Better Spreadsheets

Data4All

Author

Ted Laderas, PhD

0.1 Reminder

This workshop adheres to the DaSL Learning Community Participation Guidelines:

Participation Guidelines

Please be respectful of your fellow learners and help each other learn.

Remember, it’s dangerous to learn alone! So partner up with someone, it’s fun to learn together.

0.2 Introduction

Spreadsheets, for all of their mundane rectangularness, have been the subject of angst and controversy for decades. - Kara Woo and Karl Broman

There are better ways of formatting spreadsheets that we can learn to make our spreadsheets more useful to others. We can do this in ways that still make spreadsheets useful to us.

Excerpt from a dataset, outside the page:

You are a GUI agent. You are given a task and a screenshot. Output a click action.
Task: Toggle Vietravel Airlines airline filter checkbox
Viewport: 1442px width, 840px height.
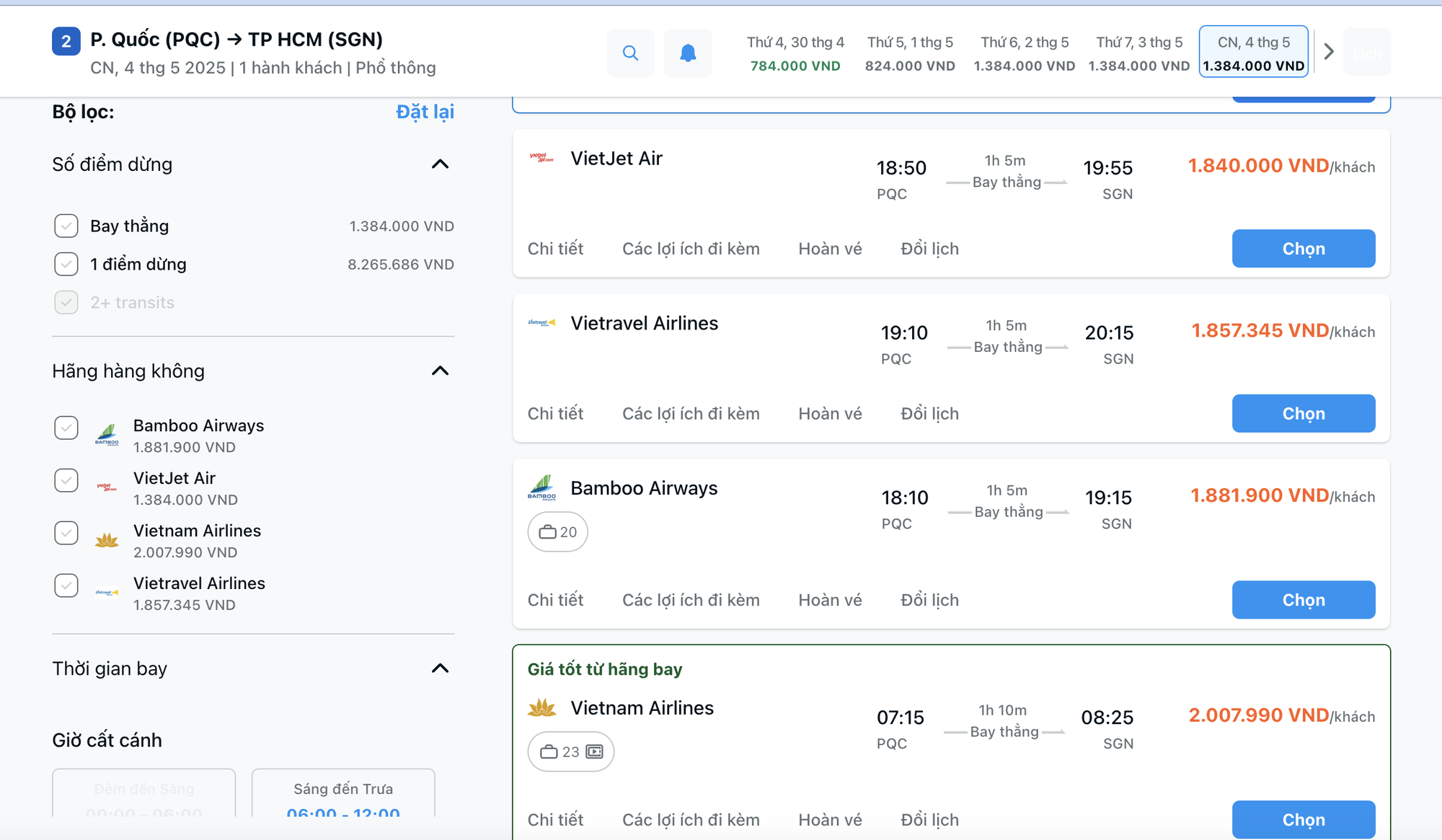[x=66, y=585]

0.3 A Note About Excel and Spreadsheets

Excel is super useful and super flexible. As a Data Scientist, I will never look down on Excel users.

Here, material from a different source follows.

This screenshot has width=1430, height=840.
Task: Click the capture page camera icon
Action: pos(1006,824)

These tips will make collaborating with data scientists easier, but the goal is to understand how your data gets transformed and loaded with various tools.

If you only implement some of these tips, that’s great. Do what’s easiest for you.

Our goal is reproducible research - and you can do your part.

0.4 This is Workshop is Not About Excel Tips

This workshop is about formatting, not necessarily tips and tricks for Excel.

0.5 Learning Objectives

R/Excel Disco by Allison Horst
  • Explain and utilize tidy principles to effectively organize your data
  • Format your data to effecitvely utilize it in analyses
  • Collaborate with data scientists more effectively with formatting tips
  • Explain data cleaning tools in R that can help

0.6 Motivation

Spreadsheet Horror Stories

Murrell (2013) contrasted data that are formatted for humans to view by eye with data that are formatted for a computer. He provided an extended example of computer code to extract data from a set of files with complex arrangements. It is important that data analysts be able to work with such complex data files. But if the initial arrangement of the data files is planned with the computer in mind, the later analysis process is simplified.

0.7 Data Integrity

  • What We Know About Spreadsheet Errors
  • Don’t go back and try to retrospectively implement these tips. Try and adopt a few of them starting now.
  • Don’t be embarrassed or ashamed - just resolve to do better

0.8 Overview of Today

We’ll be looking at the tips from Data Organization in Spreadsheets.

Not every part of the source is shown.